Beginning with the line that has "Click the refrigerator product image" and ending with the line that has "the dttung79 username", retype the entries below exactly, except for the pictures.

Data extracts »
- - - - - - -

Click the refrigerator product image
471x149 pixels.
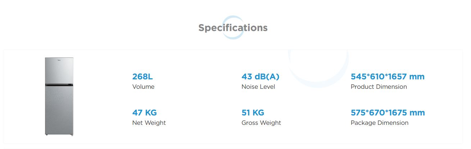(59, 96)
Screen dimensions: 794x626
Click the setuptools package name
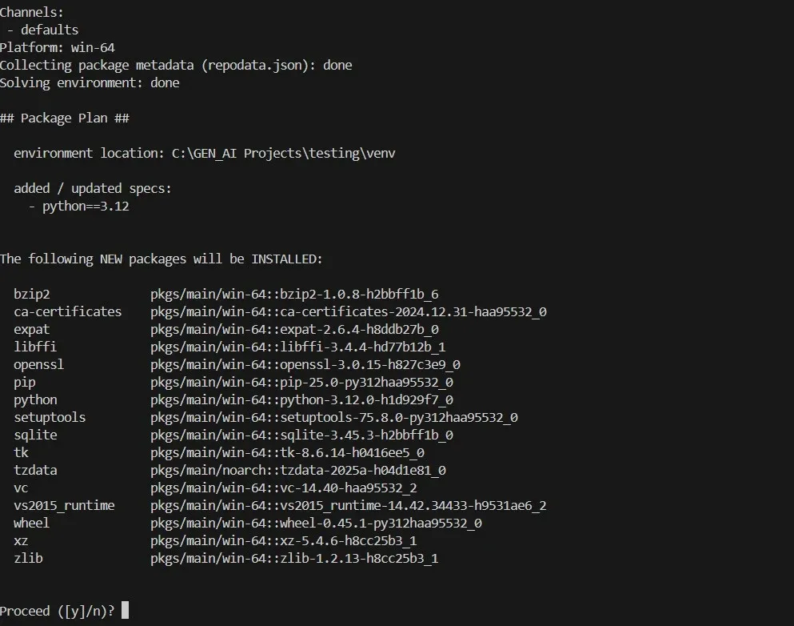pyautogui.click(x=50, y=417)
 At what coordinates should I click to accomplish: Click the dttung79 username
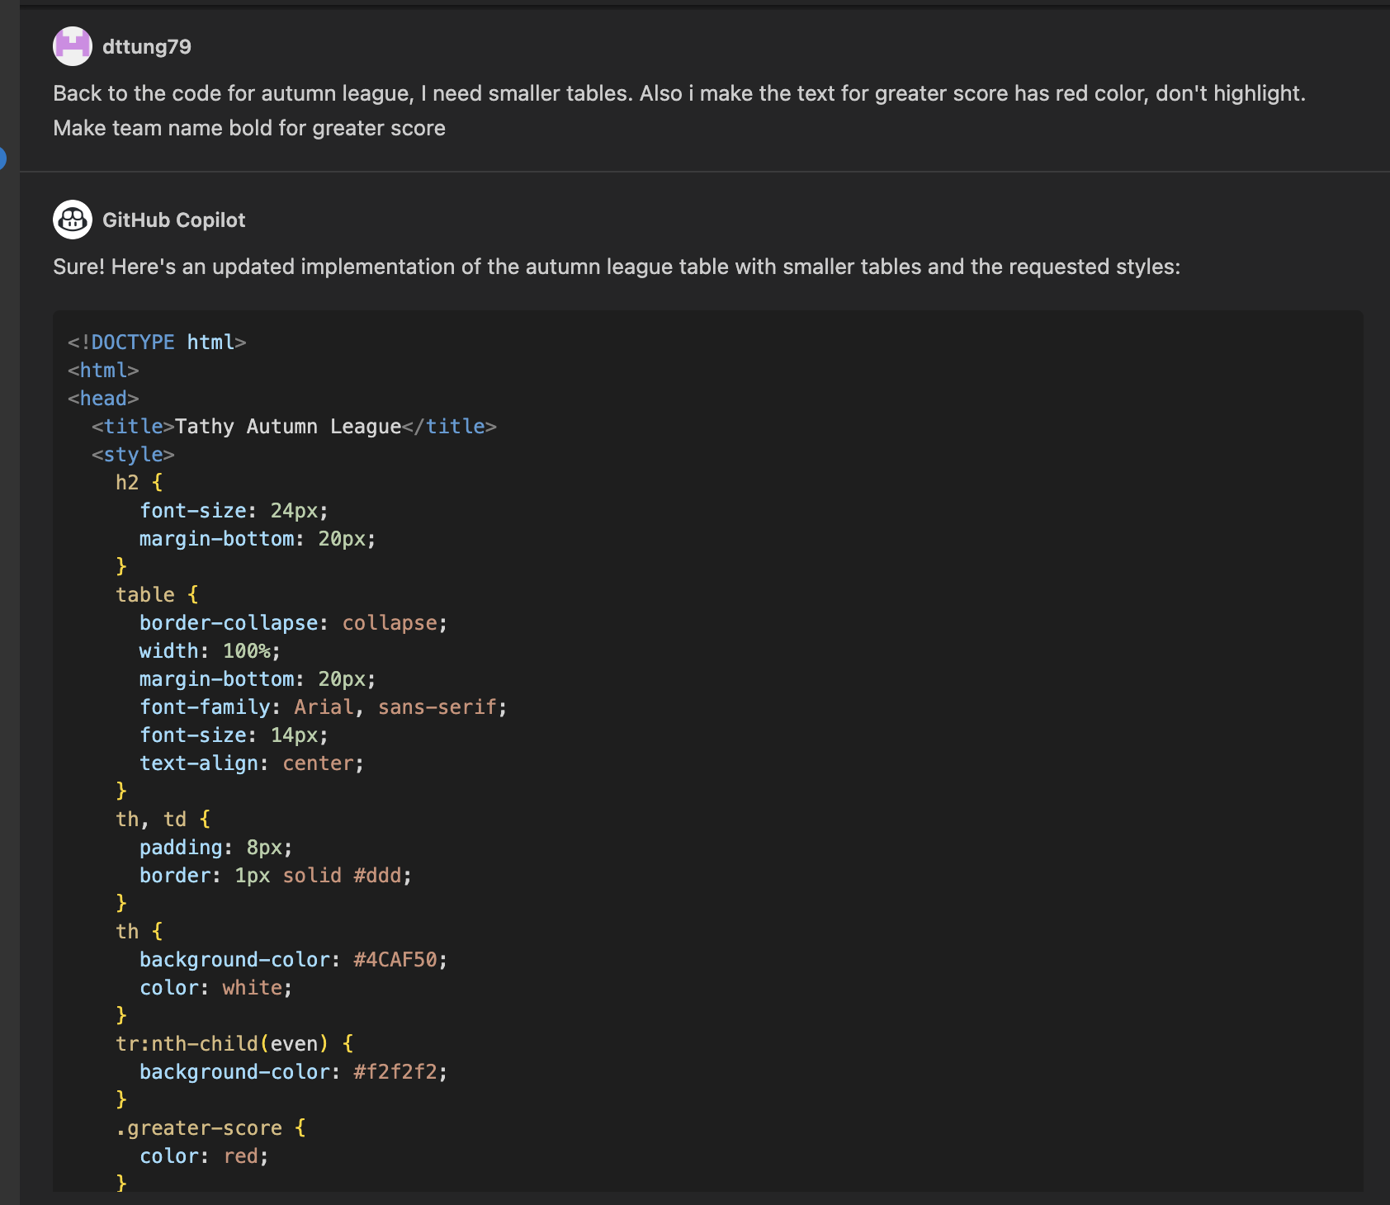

- - - - - - -

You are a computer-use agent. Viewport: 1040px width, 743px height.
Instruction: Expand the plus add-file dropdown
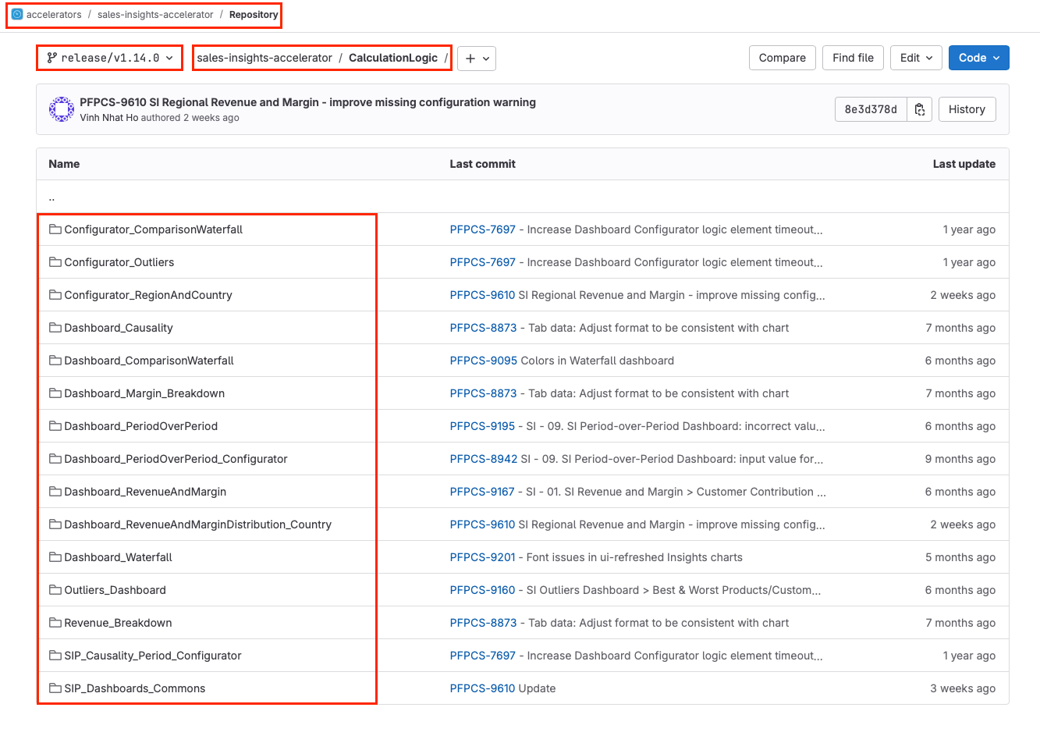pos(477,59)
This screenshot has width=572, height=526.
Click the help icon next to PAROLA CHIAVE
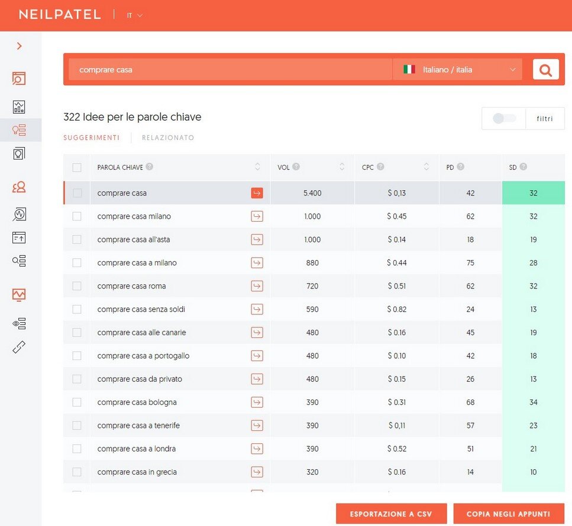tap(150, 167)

- - - - - - -

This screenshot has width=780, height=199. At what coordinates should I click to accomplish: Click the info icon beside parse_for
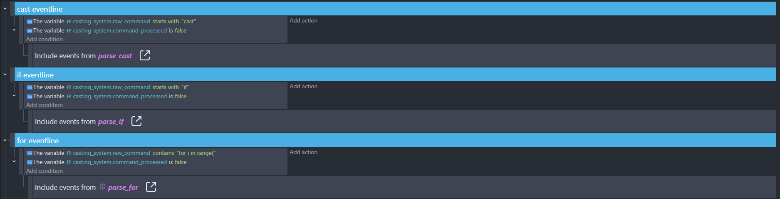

- - - - - - -

Exercise answer »
Click the refrigerator product image
471x149 pixels.
(59, 96)
Screen dimensions: 794x626
Click the setuptools package name
pyautogui.click(x=50, y=417)
 At what coordinates should I click to accomplish: Click the dttung79 username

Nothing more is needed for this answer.